Amy- Jill Levine in The Misunderstood Jew talks about how Christianity developed within and along side Judaism during the first decades after Jesus.
She deals with Peter, James and Paul as pivotal figures. Peter represented a two-track approach. He had a kind of comity agreement with Paul. Paul fostered a Gentile Christianity and Peter fostered a Jewish Christianity (Galatians 2:9). But James championed the authority of the mother church in Jerusalem over both Gentile and Jewish Christianity. James apparently sent people to bring the Antioch congregation into compliance with Jerusalem’s views on food purity (Galatians 2:12). Acts has James sending a letter to Gentile churches outlining the obligations of Gentiles in light of the Torah (Acts 15:22ff.) But, according to Levine, Paul’s less observant gospel for Gentiles won out in the end.

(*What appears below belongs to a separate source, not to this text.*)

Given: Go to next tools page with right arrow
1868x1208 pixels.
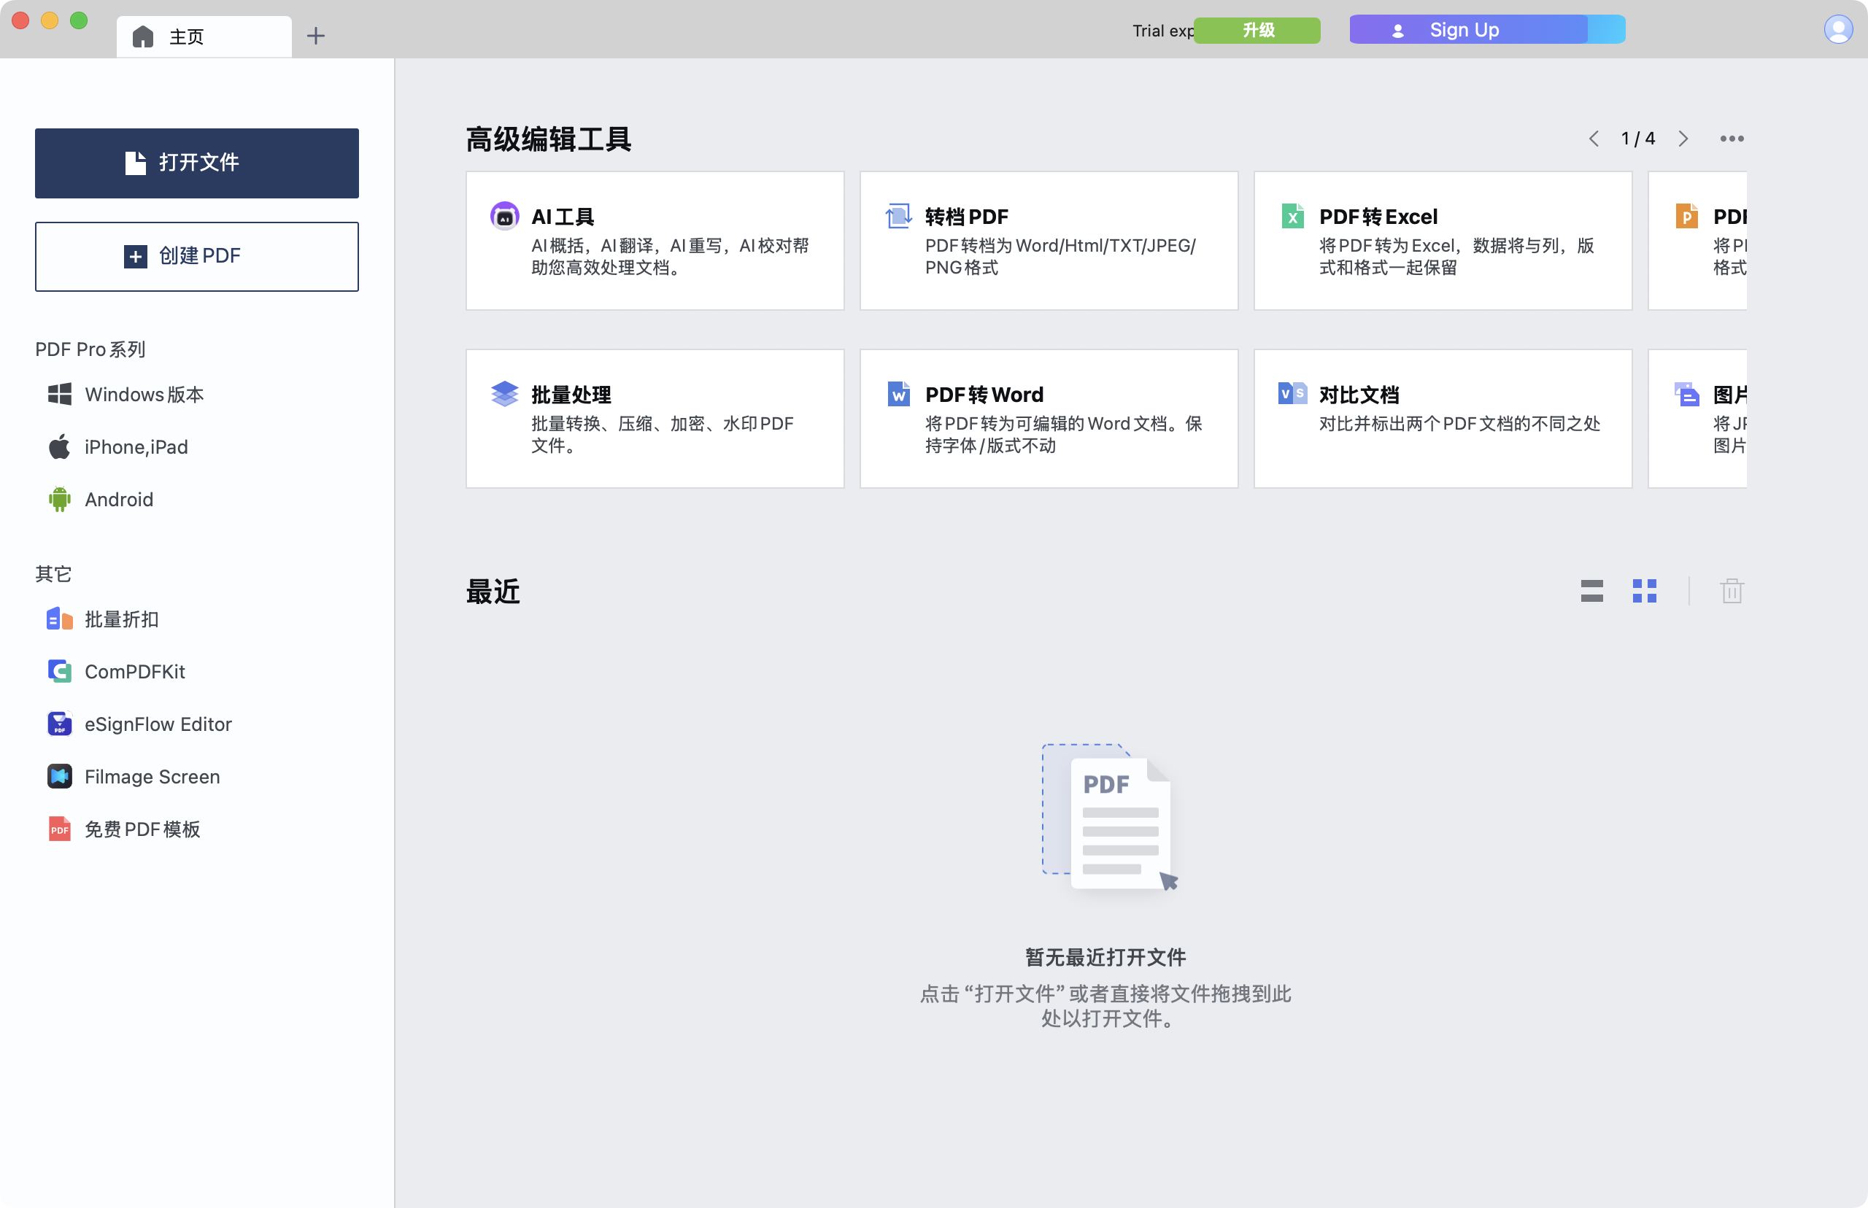Looking at the screenshot, I should pyautogui.click(x=1684, y=138).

The two-track approach and the compromise Acts says James proposed were both bound to fail. Paul successfully maintained that Gentiles had no obligation to live like Jews.

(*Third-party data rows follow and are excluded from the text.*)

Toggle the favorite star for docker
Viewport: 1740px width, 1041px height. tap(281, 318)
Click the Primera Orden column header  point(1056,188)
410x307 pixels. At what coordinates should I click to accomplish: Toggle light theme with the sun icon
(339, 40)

She goes through his arguments in Galatians and finds them pretty ridiculous. Her understanding of the situation in Galatia is that someone had pointed out to the Gentiles the statement in Genesis 17:14 that to be uncircumcised meant to be “cut off” (a pun) from the people of God. So the men in Paul’s church started lining up for surgery.
“Hearing of this practice, Paul reacts as any good first-century rhetorician would: he viciously caricatures the views of his opponents, attacks the heart of their teaching, and piles on arguments in favor or his position” (p. 76).

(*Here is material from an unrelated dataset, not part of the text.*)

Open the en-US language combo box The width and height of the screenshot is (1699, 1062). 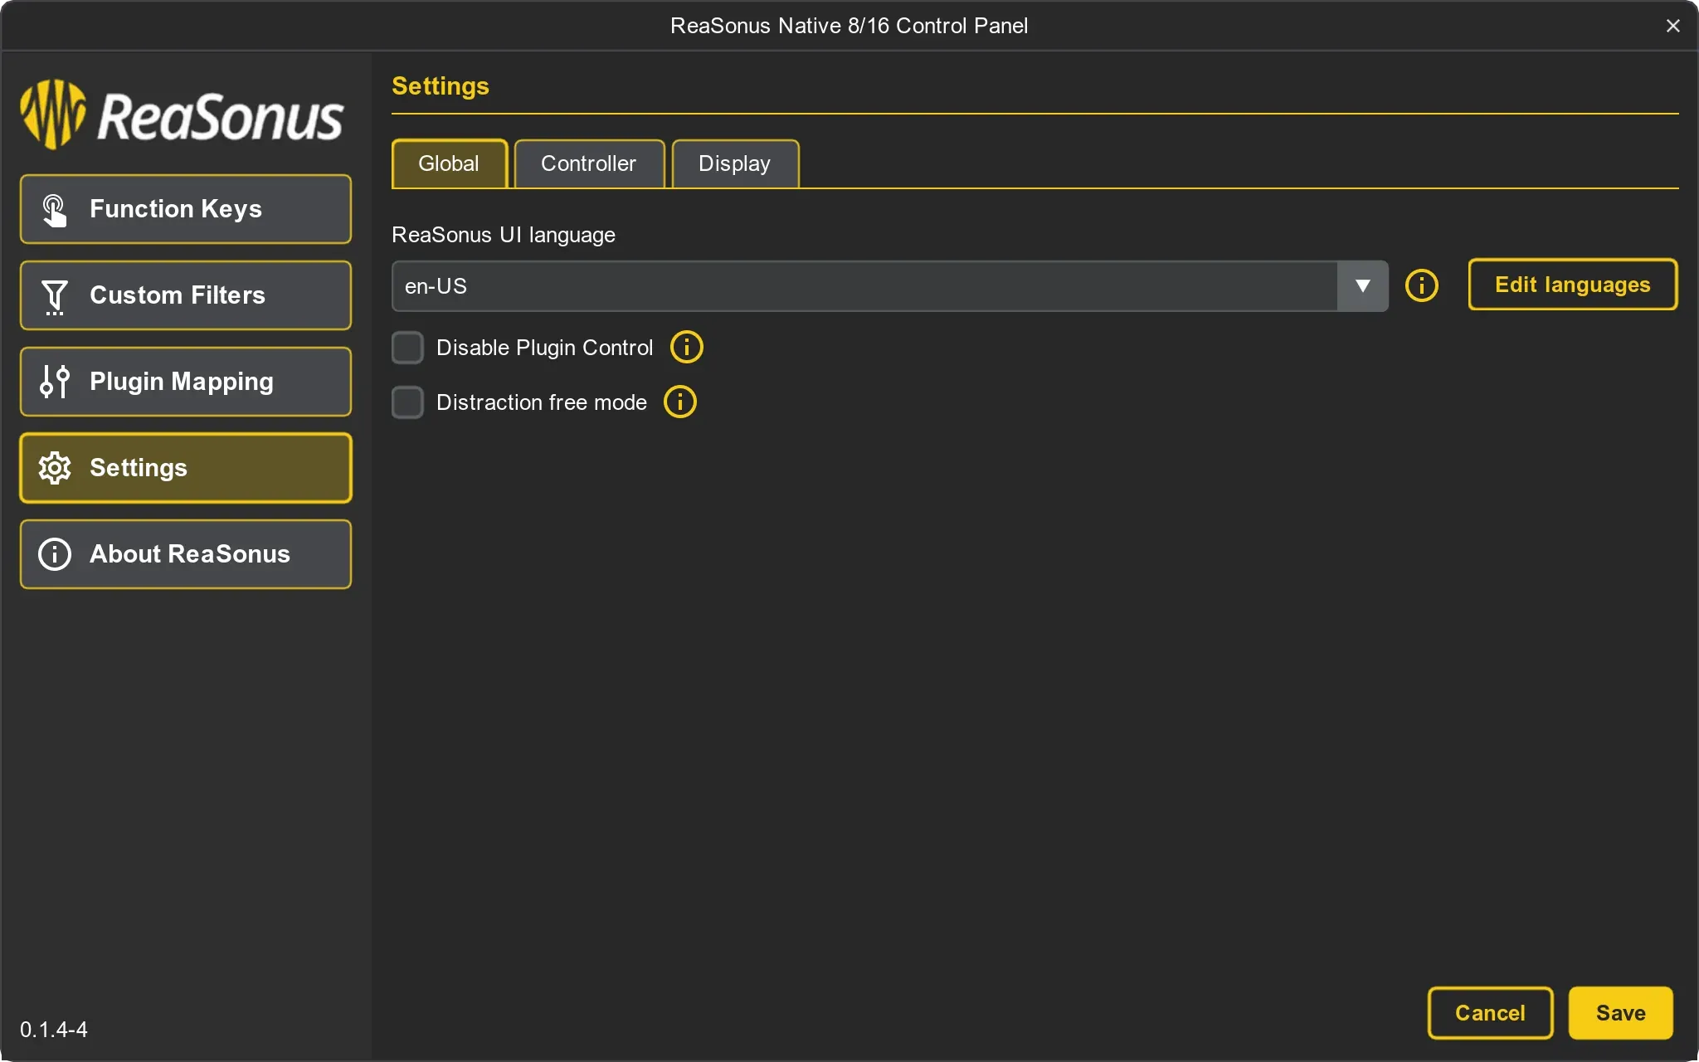[x=863, y=286]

But Paul’s arguments from the Hebrew Scriptures make no sense. For instance, Paul argues that Abraham’s “seed” is not ethnic Israel but Jesus and those who spiritually follow Jesus. He uses the fact that in the LXX Abraham’s”seed” is a singular word, not plural. But this is weak and has nothing to do with the original meaning of Genesis.
Then he argues as though the covenants with Abraham and Moses are mutually exclusive when he must have known better than that. Besides, the argument about the priority of the covenant with Abraham does not help his case regarding circumcision, since Abraham and his family practiced circumcision.
Also weak are Paul’s arguments that the Torah came about in response to human sin and that it was a kind of disciplinarian that could be replaced by faith. Nothing in Jewish tradition ever suggests that the Torah was temporary.
Finally, Paul’s allegory of Sarah and Hagar, which ends up identifying those who claim physical descent from Abraham as the spiritual descendants of Hagar and Ishmael, just makes no sense.
So Amy-Jill Levine thinks Paul was way too harsh on people who just wanted the option of following the Abrahamic practice of circumcision. He piled on low quality arguments to make his case.
I won’t take her to task for this. My own mind can’t easily bend around to follow Paul’s arguments. I will just point out that not every Jewish reader of Paul is quite so negative. Mark D. Nanos, for instance, in his The Irony of Galatians, sees Paul’s arguments as ironic more than ridiculous.
It is helpful for Christians sometimes to see their scriptures through the eyes of others. We tend to be judgmental about early Jewish persecution of Christians, for example. But Levine helps us put it in perspective. She doesn’t justify it, but sees it as pretty much inevitable. Christianity was telling Jews that their scripture and religion were inadequate and that Christianity supplied just the thing that Judaism was missing. She compares this to the Mormons telling frontier Christians in America that the New Testament was not enough and the Mormon scriptures needed to be added. Frontier Protestants persecuted the Mormons. Good point.